• DATA ROWS

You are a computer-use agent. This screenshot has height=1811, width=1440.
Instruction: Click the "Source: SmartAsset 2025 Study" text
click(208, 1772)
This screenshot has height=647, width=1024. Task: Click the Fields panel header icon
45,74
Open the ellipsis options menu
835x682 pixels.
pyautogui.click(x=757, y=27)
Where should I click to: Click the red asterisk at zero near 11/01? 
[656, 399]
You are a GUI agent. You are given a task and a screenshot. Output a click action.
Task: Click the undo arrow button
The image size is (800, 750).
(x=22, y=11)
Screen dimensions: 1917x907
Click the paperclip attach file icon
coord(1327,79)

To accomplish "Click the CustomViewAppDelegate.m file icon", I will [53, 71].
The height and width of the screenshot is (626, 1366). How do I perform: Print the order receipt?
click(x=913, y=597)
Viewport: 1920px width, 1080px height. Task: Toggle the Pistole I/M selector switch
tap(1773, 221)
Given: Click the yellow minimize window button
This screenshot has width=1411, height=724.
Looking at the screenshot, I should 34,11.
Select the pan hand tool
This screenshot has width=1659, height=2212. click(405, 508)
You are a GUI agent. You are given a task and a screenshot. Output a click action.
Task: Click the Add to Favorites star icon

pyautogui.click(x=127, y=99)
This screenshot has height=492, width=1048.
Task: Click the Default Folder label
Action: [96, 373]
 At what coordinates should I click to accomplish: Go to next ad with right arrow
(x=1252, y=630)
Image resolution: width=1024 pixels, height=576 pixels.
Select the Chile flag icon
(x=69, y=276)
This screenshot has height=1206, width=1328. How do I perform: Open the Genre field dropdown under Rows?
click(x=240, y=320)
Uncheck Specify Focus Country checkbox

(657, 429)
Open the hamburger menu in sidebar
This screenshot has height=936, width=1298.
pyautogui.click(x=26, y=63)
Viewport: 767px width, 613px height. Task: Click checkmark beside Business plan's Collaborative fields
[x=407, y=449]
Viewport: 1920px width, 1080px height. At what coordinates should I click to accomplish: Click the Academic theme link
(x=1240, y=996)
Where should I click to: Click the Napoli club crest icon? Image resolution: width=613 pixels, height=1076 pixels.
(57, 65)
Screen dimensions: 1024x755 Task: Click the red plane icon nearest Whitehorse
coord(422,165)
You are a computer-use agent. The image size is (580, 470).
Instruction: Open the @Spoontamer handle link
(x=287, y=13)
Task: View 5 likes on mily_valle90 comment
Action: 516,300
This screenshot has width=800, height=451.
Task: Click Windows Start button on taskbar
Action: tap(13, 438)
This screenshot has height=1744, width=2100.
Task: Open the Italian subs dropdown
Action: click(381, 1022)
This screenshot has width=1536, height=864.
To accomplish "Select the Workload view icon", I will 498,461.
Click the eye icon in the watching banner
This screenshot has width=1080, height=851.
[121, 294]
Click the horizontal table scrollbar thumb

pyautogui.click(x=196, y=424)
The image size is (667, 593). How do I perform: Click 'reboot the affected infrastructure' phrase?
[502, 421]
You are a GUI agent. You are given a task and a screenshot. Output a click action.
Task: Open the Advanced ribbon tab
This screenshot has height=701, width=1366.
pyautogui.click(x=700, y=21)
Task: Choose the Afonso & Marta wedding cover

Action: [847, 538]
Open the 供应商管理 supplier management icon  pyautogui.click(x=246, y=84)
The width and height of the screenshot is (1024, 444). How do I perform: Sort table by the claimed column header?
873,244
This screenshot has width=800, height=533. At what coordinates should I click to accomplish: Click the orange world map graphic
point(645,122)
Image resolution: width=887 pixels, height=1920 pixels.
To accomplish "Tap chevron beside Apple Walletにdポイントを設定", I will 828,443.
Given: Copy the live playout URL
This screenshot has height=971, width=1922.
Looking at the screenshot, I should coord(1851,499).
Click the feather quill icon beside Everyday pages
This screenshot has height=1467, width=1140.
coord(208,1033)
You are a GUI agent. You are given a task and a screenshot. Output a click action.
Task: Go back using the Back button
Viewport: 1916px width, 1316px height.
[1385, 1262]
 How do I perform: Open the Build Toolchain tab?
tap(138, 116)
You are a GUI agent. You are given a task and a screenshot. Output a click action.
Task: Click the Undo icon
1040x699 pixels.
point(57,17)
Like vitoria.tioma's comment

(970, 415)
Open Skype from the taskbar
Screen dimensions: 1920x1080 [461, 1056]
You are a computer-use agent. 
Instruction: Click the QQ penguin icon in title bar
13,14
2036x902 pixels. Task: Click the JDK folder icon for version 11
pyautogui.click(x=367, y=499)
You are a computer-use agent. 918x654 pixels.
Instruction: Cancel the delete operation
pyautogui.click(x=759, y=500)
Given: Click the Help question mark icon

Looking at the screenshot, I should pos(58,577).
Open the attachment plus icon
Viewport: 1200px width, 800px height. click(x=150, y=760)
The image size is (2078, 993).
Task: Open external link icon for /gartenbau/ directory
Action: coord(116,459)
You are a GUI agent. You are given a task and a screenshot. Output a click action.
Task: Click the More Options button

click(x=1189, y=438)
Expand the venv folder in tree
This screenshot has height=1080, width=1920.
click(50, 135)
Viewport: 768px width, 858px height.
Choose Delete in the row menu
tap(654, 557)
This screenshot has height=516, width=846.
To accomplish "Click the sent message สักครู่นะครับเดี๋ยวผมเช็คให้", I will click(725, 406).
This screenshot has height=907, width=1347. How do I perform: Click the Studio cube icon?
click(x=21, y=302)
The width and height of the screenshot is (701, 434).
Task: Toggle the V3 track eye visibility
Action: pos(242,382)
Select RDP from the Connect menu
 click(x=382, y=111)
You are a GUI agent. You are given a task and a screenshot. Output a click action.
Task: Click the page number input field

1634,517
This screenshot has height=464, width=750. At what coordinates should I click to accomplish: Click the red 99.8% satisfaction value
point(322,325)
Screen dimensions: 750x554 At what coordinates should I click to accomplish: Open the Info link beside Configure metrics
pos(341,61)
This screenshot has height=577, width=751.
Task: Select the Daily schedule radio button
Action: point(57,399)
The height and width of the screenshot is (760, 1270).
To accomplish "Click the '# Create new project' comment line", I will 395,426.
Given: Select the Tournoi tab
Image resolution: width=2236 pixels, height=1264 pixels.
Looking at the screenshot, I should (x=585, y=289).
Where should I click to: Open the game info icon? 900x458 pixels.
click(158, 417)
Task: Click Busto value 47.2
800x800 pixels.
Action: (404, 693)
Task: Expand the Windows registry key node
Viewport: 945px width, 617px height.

• WHAT IS NEEDED
Convert the listing, from its start through the line that contains "will [53, 71].", into a Markdown table with the columns Number and Listing line, leaving out blank lines.

• THE OUTPUT
| Number | Listing line |
|---|---|
| 1 | You are a computer-use agent. This screenshot has height=1811, width=1440. |
| 2 | Instruction: Click the "Source: SmartAsset 2025 Study" text |
| 3 | click(208, 1772) |
| 4 | This screenshot has height=647, width=1024. Task: Click the Fields panel header icon |
| 5 | 45,74 |
| 6 | Open the ellipsis options menu |
| 7 | 835x682 pixels. |
| 8 | pyautogui.click(x=757, y=27) |
| 9 | Where should I click to: Click the red asterisk at zero near 11/01?  |
| 10 | [656, 399] |
| 11 | You are a GUI agent. You are given a task and a screenshot. Output a click action. |
| 12 | Task: Click the undo arrow button |
| 13 | The image size is (800, 750). |
| 14 | (x=22, y=11) |
| 15 | Screen dimensions: 1917x907 |
| 16 | Click the paperclip attach file icon |
| 17 | coord(1327,79) |
| 18 | To accomplish "Click the CustomViewAppDelegate.m file icon", I will [53, 71]. |